Parc Montsouris is a large romantic park that is typical of many that were designed during the nineteenth century. The park is bisected by a rail track with bridges connecting either side.
History of the Park
Located in Paris’s 14th arrondissement, the fifteen-hectare (37-acre) Parc Montsouris was created by landscape architect Adolphe Alphand, as part of the city’s transformation by Baron Haussmann, a French civic planner of the nineteenth century.
Situated at the southern edge of Paris, Parc Montsouris was built at the site of a former granite quarry. The park is a romantic park in English style, much like Alphand’s Parc des Buttes-Chaumont at the north side of Paris, albeit this one is less spectacular.
Basically, Parc Montsouris – the second-largest park in Paris proper – is a lovely open green space that is suitable for walking, jogging, or just relaxing in the sun. Park gardeners note the presence of about 150 species of trees and shrubs, and there is also a small lake with its own tiny island. It attracts a variety of migratory birds and is a great bird-watching location.
Parc Montsouris is also very much a place to enjoy great displays of public art. Sculptures date as far back as the mid 1800s, with the most recent being crafted in 1960. Most are done in either bronze or marble and are strategically placed in different sections of the expansive park.

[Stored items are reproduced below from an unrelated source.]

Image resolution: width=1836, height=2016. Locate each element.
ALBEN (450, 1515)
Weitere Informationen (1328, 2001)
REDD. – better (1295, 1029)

Several playgrounds are located onsite and are favored by young visitors, who also enjoy the park’s puppet theater. A train track cuts right through the park. However, this is hardly noticeable thanks to Alphonse Alphand, who created a sunken trackway lined with pine trees. Two bridges connect either side of the park. Thanks to the presence of the track, Parc Montsouris is easily reached by train, as the Cité Universitaire stop of the RER train is literally located inside the park.